Government to investigate Comet crash
Probe launched as report emerges that OpCapita and its backers charged Comet millions in fees despite the heavy losses
The Department for Business, Innovation and Skills has launched an investigation into the saga of electrical chain Comet's demise.
According to various reports, the Insolvency Service has been given the job of looking into the whole story following a number of complaints by MPs.
Comet was bought in 2011 for just £2 by Hailey Acquisitions, an investment company put together by Henry Jackson of OpCapita.
But it has since emerged that OpCapita and its backers charged Comet millions for fees despite the retail outfit clocking up losses.
The collapse of Comet, which will see its remaining stores close their doors for the last time today, is the biggest UK high street failure since Woolworths in 2008. In total Comet employed just under 7,000 people.
Administrator Deloitte admited it remains in talks with a handful of parties over the sale of the internet business and the Comet brand/locations.

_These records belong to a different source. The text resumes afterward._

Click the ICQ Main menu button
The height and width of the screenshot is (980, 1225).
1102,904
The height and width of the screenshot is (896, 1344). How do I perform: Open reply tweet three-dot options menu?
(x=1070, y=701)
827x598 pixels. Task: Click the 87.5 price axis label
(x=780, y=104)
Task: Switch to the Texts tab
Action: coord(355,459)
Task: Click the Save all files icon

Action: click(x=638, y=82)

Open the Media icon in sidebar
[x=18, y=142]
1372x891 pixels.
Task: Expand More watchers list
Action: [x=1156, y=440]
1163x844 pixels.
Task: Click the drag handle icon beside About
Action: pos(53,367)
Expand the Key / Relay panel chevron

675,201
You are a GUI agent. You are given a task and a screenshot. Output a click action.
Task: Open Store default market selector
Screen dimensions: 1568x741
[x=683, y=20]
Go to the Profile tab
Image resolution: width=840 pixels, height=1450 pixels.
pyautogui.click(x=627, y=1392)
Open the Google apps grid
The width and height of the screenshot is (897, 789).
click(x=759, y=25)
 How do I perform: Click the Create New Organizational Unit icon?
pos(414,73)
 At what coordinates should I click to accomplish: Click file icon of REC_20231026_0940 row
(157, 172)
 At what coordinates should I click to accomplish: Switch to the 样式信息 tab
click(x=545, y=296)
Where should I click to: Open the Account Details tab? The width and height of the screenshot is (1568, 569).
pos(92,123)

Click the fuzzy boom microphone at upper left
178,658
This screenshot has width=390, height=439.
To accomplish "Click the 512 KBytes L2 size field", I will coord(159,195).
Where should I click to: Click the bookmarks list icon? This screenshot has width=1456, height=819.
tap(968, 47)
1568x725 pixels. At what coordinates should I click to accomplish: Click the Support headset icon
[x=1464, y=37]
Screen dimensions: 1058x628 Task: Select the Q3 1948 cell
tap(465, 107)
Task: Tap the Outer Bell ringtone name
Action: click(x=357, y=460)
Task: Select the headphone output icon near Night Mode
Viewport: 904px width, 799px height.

Yesterday it emerged that the taxpayer will have to foot the £49.4m bill for unpaid redundancy and tax payments, as the administrators had failed to raise enough money from the winding down of the company.
Secured creditors such as Hailey Acquisitions will receive just under £50m - a £95m shortfall on the total amount owed, but unsecured creditors such as HMRC and Comet gift card holders will receive nothing, it is believed.